We approached the National Park with much anticipation, we had been hearing tales of this glacier from as far back in our travels as Poland.
The glacier advances as much as 2m per day. We spent the evening with a few others who were staying the night right in front, watching (sometimes huge) slabs of ice calve off the front into the lake. The glacier creaks and sometimes bellows violently as it shifts forward and pressure in the ice is released. It is not silent for a moment.
For an idea of scale, check out the top photo again. That's a boat built for about 70 passengers on the right hand side! Many of these icebergs in the foreground are as big as houses.

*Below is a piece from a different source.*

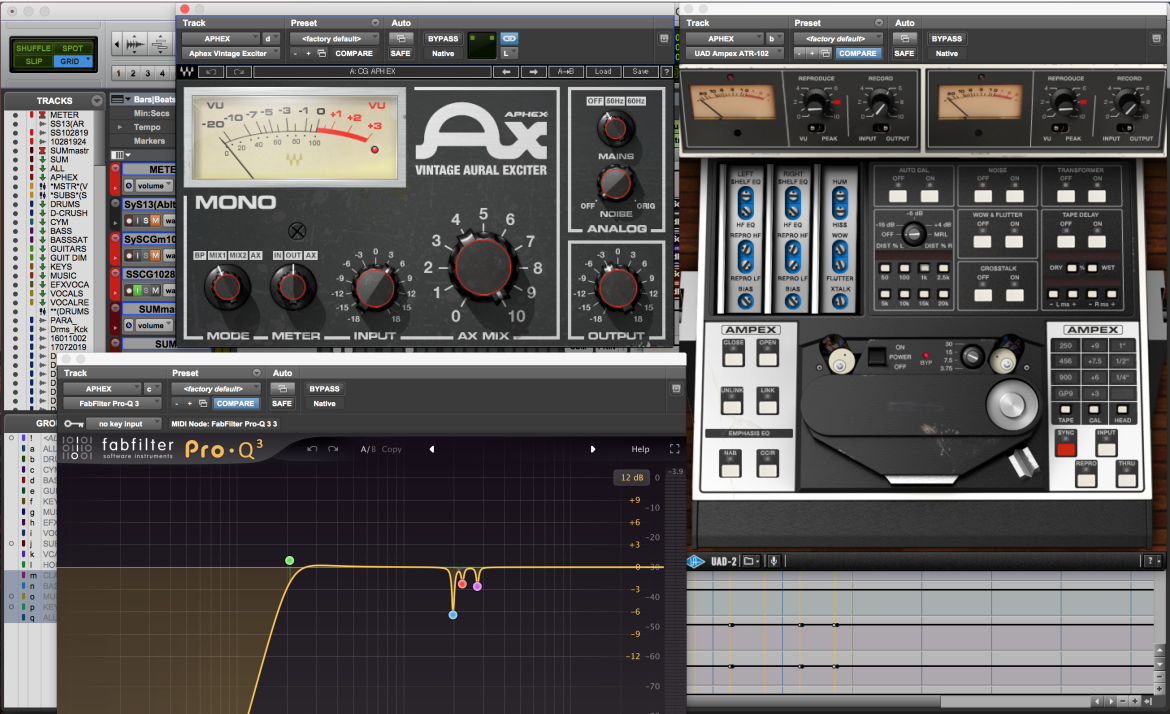Click SAFE button in FabFilter plugin header
1170x714 pixels.
[281, 403]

We found ourselves a campsite shortly before sunset (shortly before midnight) -
a place to ourselves on the headland, and all night we listened to the glacier creak and groan. It was an incredible night.

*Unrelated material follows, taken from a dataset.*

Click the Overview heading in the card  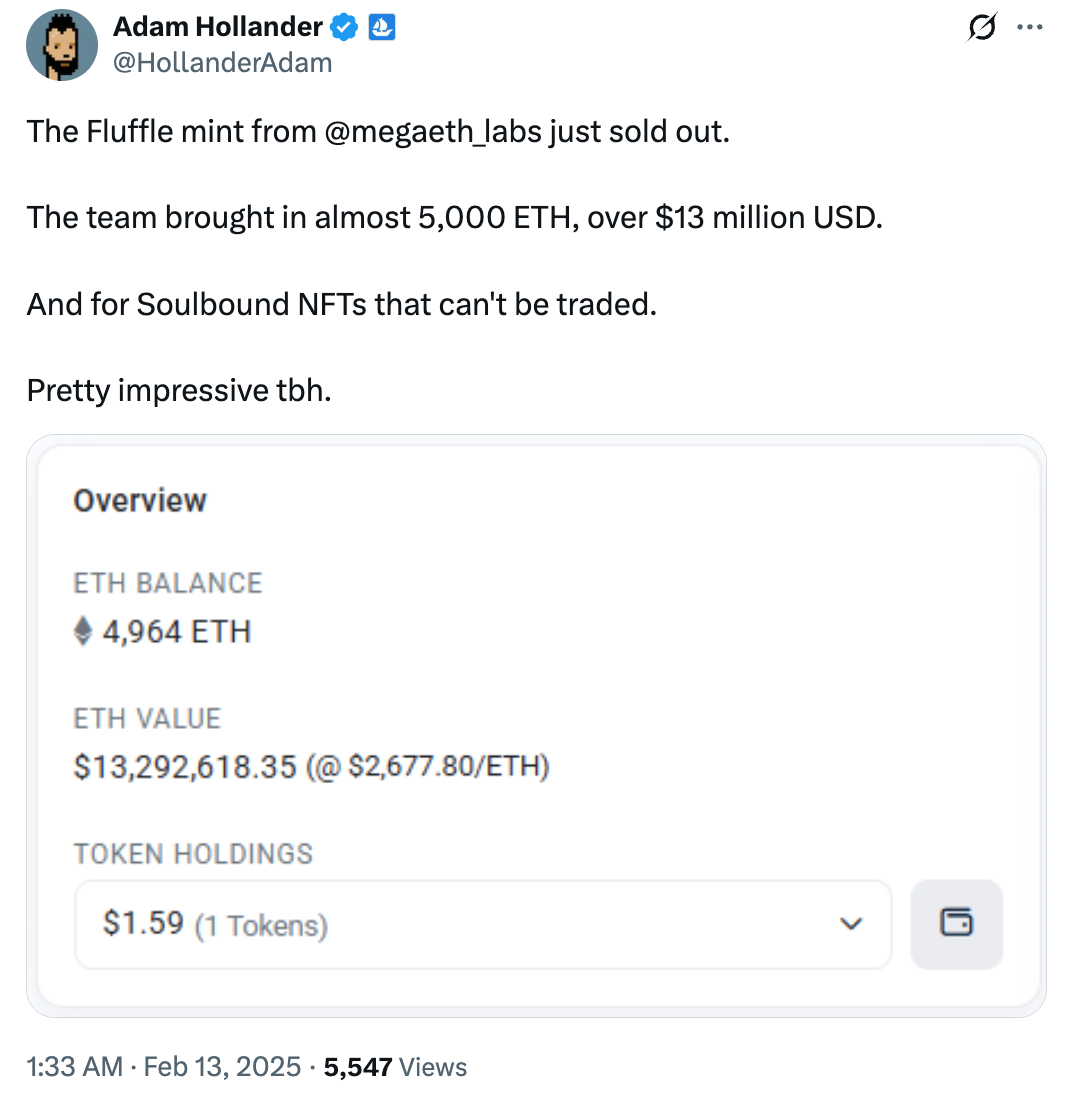140,500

We woke shortly before the sun, and were treated to a stunning sunrisefrom our magnificent campsite.
Later, we headed around the point to find yet another track and wandered along it for a different perspective
and for a cliff-side picnic.
After a siesta, we had a chat with the ranger who asked us go back to the main road, and as we walked out together, we were treated to another huge chunk of ice sliding into the lake, and the aftershocks as the waves heaved and crashed into other parts of the ice. The calving icebergs cause small but strong tsunamis throughout the lake.
We left the park feeling somehow fuller. This little glacier - as it is compared to other ones - had given us a lesson in the power of the planet we live on. We had also had an insight into the timeframes that geology moves in.
Glaciers move a lot of rock relatively quickly, grinding it to powder along the way, though the little human being barely lives long enough to realise this. And glaciers are made up of snowflakes.